* _The task_:
Each line below is to be set down again exactly.

* _Data listing_:
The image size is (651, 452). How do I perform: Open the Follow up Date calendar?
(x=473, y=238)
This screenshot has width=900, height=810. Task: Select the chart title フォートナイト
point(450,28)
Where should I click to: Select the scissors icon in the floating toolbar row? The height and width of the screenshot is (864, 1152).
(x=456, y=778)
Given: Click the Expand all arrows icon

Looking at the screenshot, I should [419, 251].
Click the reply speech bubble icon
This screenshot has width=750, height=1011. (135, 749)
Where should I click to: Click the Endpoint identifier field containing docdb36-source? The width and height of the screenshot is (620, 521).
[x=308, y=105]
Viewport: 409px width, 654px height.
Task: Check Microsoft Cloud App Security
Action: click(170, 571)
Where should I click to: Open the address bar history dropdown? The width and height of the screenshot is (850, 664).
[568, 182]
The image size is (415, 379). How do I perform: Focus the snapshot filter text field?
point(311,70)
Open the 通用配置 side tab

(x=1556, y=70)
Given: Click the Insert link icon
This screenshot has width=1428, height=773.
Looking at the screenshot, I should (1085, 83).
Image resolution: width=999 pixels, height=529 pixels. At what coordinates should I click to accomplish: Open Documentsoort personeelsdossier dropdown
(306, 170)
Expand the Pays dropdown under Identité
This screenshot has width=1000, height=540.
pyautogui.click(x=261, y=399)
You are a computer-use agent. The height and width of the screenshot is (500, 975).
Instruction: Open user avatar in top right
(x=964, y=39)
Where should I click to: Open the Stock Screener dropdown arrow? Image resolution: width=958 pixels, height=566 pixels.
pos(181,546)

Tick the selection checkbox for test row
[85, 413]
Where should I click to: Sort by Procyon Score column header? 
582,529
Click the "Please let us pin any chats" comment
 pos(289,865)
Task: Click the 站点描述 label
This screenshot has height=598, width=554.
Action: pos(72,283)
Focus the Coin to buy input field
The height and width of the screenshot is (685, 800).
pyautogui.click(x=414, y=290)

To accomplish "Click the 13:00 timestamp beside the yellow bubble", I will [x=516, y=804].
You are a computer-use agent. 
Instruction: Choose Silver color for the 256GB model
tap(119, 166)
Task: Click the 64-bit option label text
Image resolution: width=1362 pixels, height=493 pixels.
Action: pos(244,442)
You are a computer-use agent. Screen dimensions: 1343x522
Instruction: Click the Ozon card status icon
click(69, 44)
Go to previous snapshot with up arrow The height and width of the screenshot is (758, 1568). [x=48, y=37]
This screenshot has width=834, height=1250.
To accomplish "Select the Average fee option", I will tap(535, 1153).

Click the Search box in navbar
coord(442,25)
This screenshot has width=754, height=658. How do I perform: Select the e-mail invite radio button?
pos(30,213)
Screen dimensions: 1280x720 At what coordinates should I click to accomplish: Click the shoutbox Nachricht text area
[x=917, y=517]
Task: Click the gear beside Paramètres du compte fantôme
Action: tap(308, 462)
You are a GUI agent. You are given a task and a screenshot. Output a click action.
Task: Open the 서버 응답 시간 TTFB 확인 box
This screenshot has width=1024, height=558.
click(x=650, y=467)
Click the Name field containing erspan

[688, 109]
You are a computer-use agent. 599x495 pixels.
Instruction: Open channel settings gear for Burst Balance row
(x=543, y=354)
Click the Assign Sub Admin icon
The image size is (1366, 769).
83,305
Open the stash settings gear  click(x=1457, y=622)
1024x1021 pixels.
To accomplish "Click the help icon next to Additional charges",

* _Expected answer_:
The image size is (651, 452). How do I perform: Open the Follow up Date calendar?
(x=473, y=238)
This screenshot has width=900, height=810. Task: Select the chart title フォートナイト
point(450,28)
Where should I click to: Select the scissors icon in the floating toolbar row? The height and width of the screenshot is (864, 1152).
(x=456, y=778)
Given: Click the Expand all arrows icon

Looking at the screenshot, I should [419, 251].
Click the reply speech bubble icon
This screenshot has width=750, height=1011. (135, 749)
Where should I click to: Click the Endpoint identifier field containing docdb36-source? The width and height of the screenshot is (620, 521).
[x=308, y=105]
Viewport: 409px width, 654px height.
Task: Check Microsoft Cloud App Security
Action: click(170, 571)
Where should I click to: Open the address bar history dropdown? The width and height of the screenshot is (850, 664).
[568, 182]
The image size is (415, 379). How do I perform: Focus the snapshot filter text field?
point(311,70)
Open the 通用配置 side tab

(x=1556, y=70)
Given: Click the Insert link icon
This screenshot has width=1428, height=773.
Looking at the screenshot, I should (1085, 83).
Image resolution: width=999 pixels, height=529 pixels. At what coordinates should I click to accomplish: Open Documentsoort personeelsdossier dropdown
(306, 170)
Expand the Pays dropdown under Identité
This screenshot has width=1000, height=540.
pyautogui.click(x=261, y=399)
You are a computer-use agent. The height and width of the screenshot is (500, 975).
Instruction: Open user avatar in top right
(x=964, y=39)
Where should I click to: Open the Stock Screener dropdown arrow? Image resolution: width=958 pixels, height=566 pixels.
pos(181,546)

Tick the selection checkbox for test row
[85, 413]
Where should I click to: Sort by Procyon Score column header? 
582,529
Click the "Please let us pin any chats" comment
 pos(289,865)
Task: Click the 站点描述 label
This screenshot has height=598, width=554.
Action: pos(72,283)
Focus the Coin to buy input field
The height and width of the screenshot is (685, 800).
pyautogui.click(x=414, y=290)

To accomplish "Click the 13:00 timestamp beside the yellow bubble", I will [x=516, y=804].
You are a computer-use agent. 
Instruction: Choose Silver color for the 256GB model
tap(119, 166)
Task: Click the 64-bit option label text
Image resolution: width=1362 pixels, height=493 pixels.
Action: pos(244,442)
You are a computer-use agent. Screen dimensions: 1343x522
Instruction: Click the Ozon card status icon
click(69, 44)
Go to previous snapshot with up arrow The height and width of the screenshot is (758, 1568). [x=48, y=37]
This screenshot has width=834, height=1250.
To accomplish "Select the Average fee option", I will tap(535, 1153).

Click the Search box in navbar
coord(442,25)
This screenshot has width=754, height=658. How do I perform: Select the e-mail invite radio button?
pos(30,213)
Screen dimensions: 1280x720 At what coordinates should I click to accomplish: Click the shoutbox Nachricht text area
[x=917, y=517]
Task: Click the gear beside Paramètres du compte fantôme
Action: tap(308, 462)
You are a GUI agent. You are given a task and a screenshot. Output a click action.
Task: Open the 서버 응답 시간 TTFB 확인 box
This screenshot has width=1024, height=558.
click(x=650, y=467)
Click the Name field containing erspan

[688, 109]
You are a computer-use agent. 599x495 pixels.
Instruction: Open channel settings gear for Burst Balance row
(x=543, y=354)
Click the Assign Sub Admin icon
The image size is (1366, 769).
83,305
Open the stash settings gear  click(x=1457, y=622)
1024x1021 pixels.
To accomplish "Click the help icon next to Additional charges",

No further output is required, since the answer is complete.